Dans l’attente d’un vaccin et face à l’impossibilité de marier la pratique du football aux mesures de distanciation sociale, les tests de dépistage du Covid-19 semblent être l’élément indispensable pour relancer les compétitions de football cet été. Les tests PCR, consistant en un prélèvement naso-pharyngé, font d’ailleurs partie du protocole médical prôné par les médecins de la Ligue de football professionnel et de la Fédération française de football. L’hypothèse d’un achat à venir de plusieurs dizaines de milliers de tests a même été évoquée. Si rien n’est encore acté, le recours massif à ces dépistages fait quelque peu débat à l’étranger.

En Espagne, le syndicat des footballeurs AFE fait preuve de prudence. Il s’inquiète notamment, dans un communiqué diffusé vendredi, d’une “stigmatisation” par rapport au reste de la population: “L’AFE veut souligner que les footballeurs et les footballeuses (…) considèrent que d’autres groupes [au sein de la société] qui ont plus besoin qu’eux d’avoir accès aux tests et à d’autres matériels de santé en ce moment”. L’organisation s’en remet ainsi aux autorités pour “clarifier” la situation et savoir si les clubs sont bien autorisés à réaliser les dépistages.

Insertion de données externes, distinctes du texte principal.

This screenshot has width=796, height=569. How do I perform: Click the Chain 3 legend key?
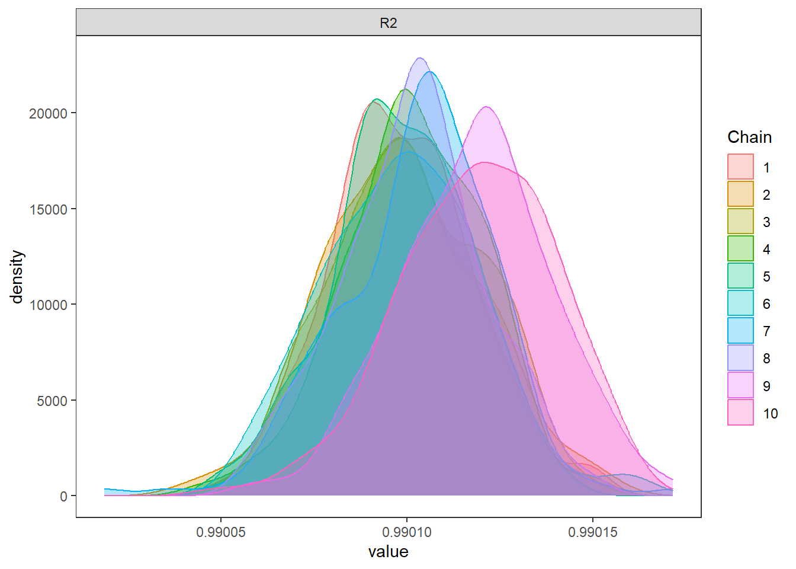[740, 221]
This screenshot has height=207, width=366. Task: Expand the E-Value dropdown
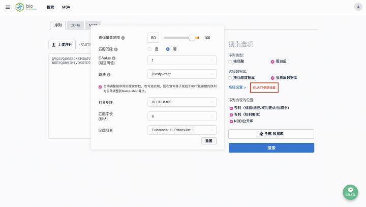[x=182, y=61]
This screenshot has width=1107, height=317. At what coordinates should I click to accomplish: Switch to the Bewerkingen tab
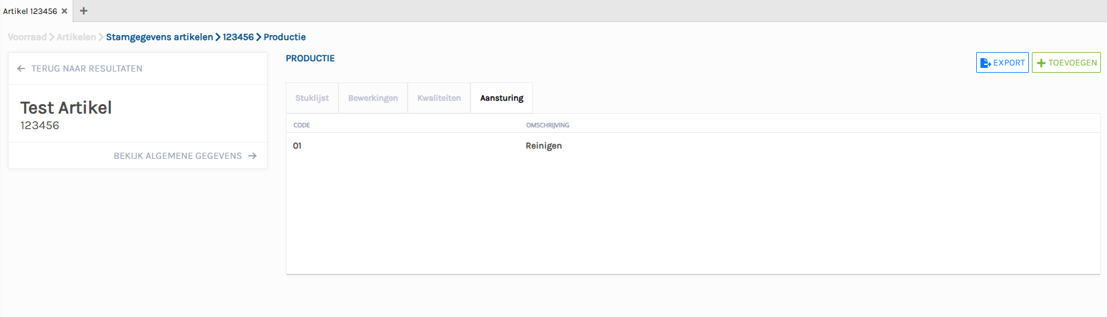coord(373,98)
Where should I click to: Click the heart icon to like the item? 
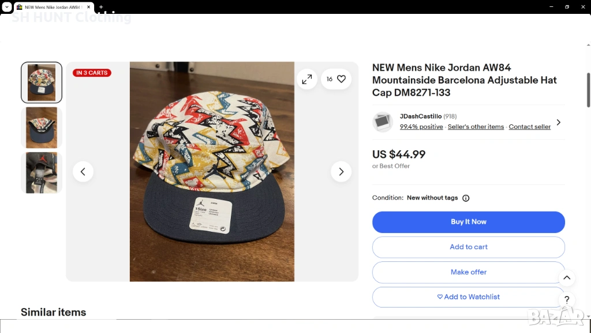click(341, 79)
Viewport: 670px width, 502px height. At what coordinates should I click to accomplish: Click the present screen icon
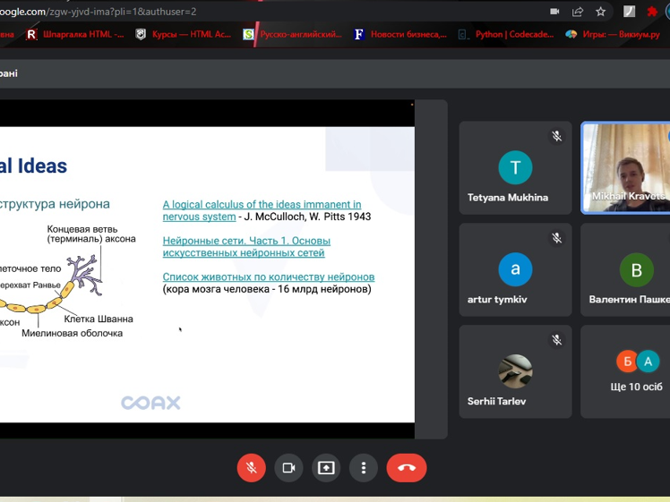pos(326,468)
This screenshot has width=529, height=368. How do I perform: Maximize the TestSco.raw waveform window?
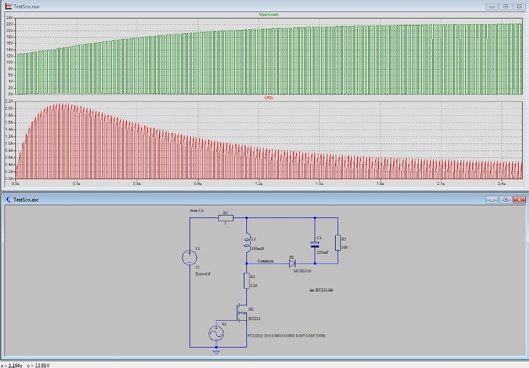[x=505, y=6]
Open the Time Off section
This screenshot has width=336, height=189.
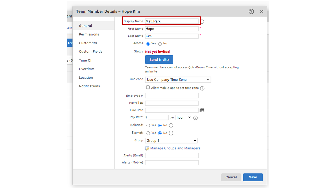[x=86, y=60]
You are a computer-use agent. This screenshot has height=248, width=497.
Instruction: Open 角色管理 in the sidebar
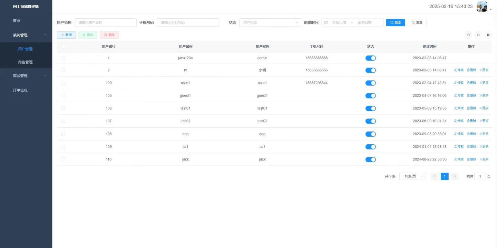(25, 62)
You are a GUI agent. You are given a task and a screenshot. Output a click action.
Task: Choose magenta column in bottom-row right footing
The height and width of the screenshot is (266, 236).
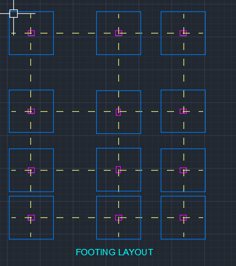[183, 217]
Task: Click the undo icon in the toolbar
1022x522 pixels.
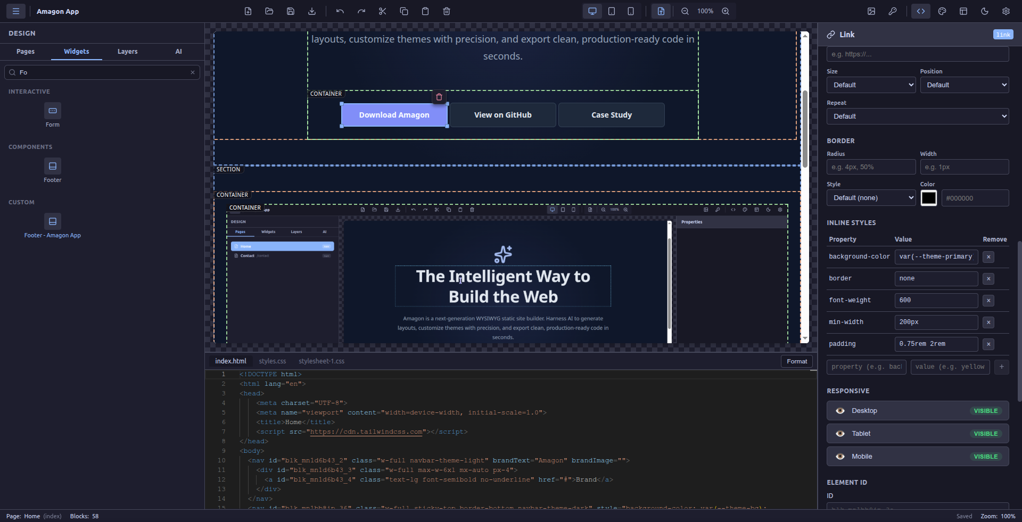Action: pos(340,11)
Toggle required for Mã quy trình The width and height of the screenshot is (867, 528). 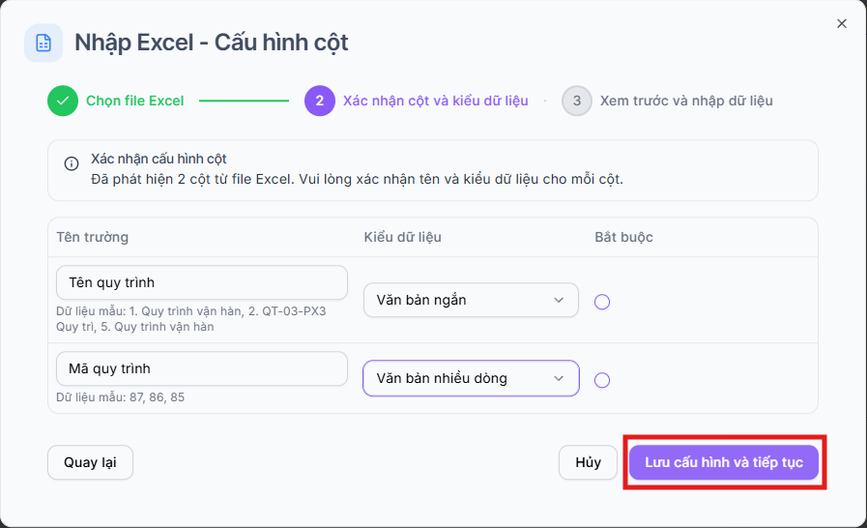click(x=602, y=380)
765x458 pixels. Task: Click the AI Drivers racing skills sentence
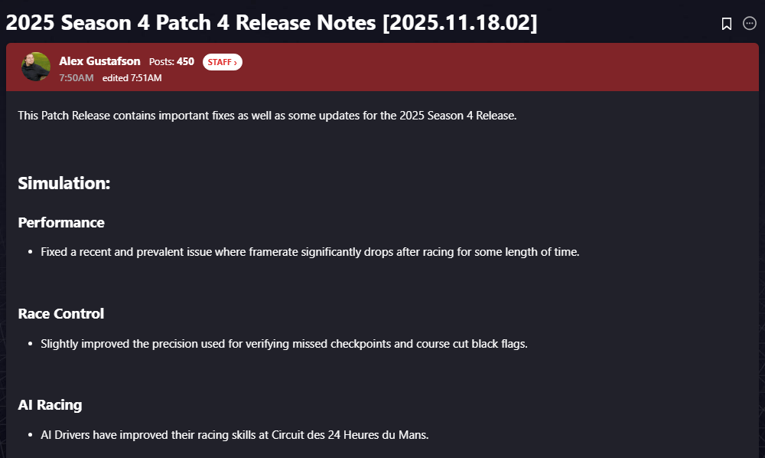click(235, 435)
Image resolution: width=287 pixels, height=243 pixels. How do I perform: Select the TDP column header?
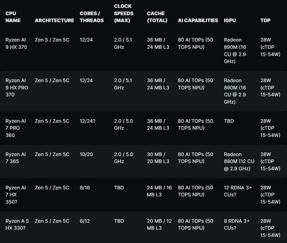pos(266,20)
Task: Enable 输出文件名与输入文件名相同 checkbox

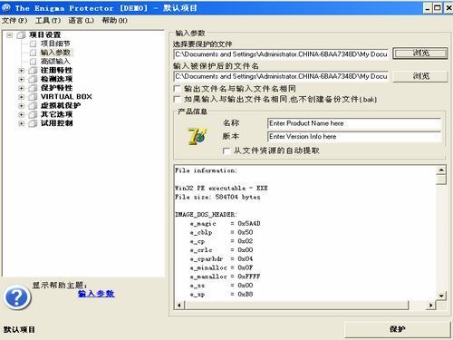Action: (178, 89)
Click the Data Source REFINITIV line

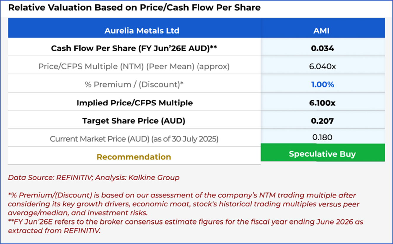click(94, 178)
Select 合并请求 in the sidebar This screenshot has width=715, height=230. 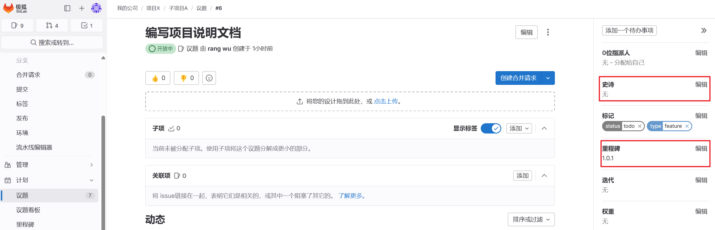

0,4% des stocks allemands pour le football?

Les instances allemandes considèrent également que les tests sont nécessaires pour relancer les championnats professionnels. Un retour de la Bundesliga est même espéré pour le 9 mai, avec des tests avant et après les rencontres. Cela représenterait 20.000 tests chaque semaine.

Une demande importante que Christian Seifert, président de la Ligue allemande de football, a dû justifier face aux critiques craignant que d’autres secteurs professionnels ne puissent pas s’approvisionner: “Le football professionnel n’utiliserait que 0,4%” des ressources nationales, arguant que les capacités de l’Allemagne s’élèvent à environ 818.000 tests par semaine. “Tous les laboratoires nous ont assuré par écrit que les capacités actuelles sont suffisantes”, a-t-il ajouté dans des propos rapportés par Kicker. Tout en admettant qu’une réduction prochaine des stocks pourrait le contraindre à revoir ses plans: “On prendrait évidemment du recul et, si nécessaire, on arrêterait les tests”.

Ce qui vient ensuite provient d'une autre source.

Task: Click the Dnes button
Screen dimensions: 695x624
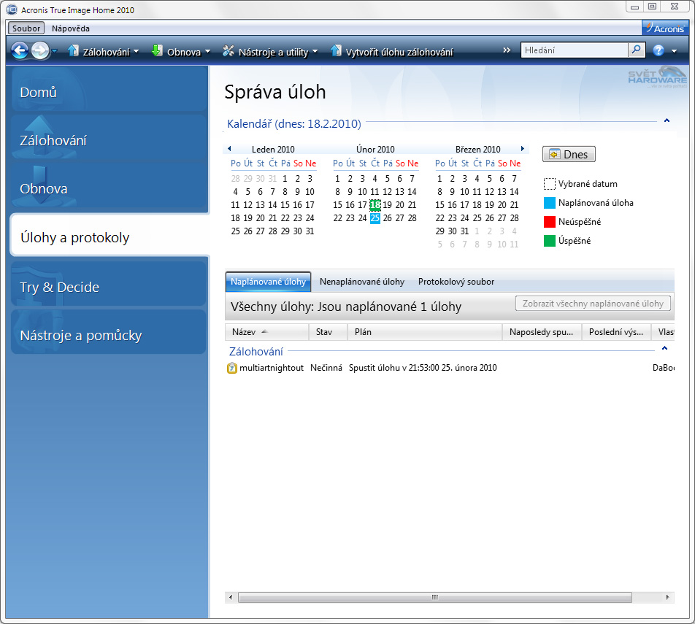Action: tap(569, 154)
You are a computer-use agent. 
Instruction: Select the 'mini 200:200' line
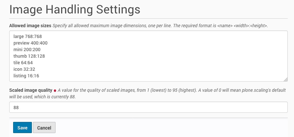(x=27, y=49)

À l’heure actuelle en France, Jérôme Salomon, directeur général de la Santé, a souligné que l’objectif était d’atteindre 700.000 tests par semaine sur tout le territoire après le début du déconfinement prévu le 11 mai. Mais, pour le moment, la doctrine du gouvernement réserve principalement ces tests virologiques aux personnes qui présentent des symptômes. Les prélèvements qui permettent de savoir si l’on a ou non contracté le Covid-19 sont actuellement uniquement prescrits par les médecins. Ils peuvent être effectués dans les centres hospitaliers ou par des laboratoires de ville certifiés.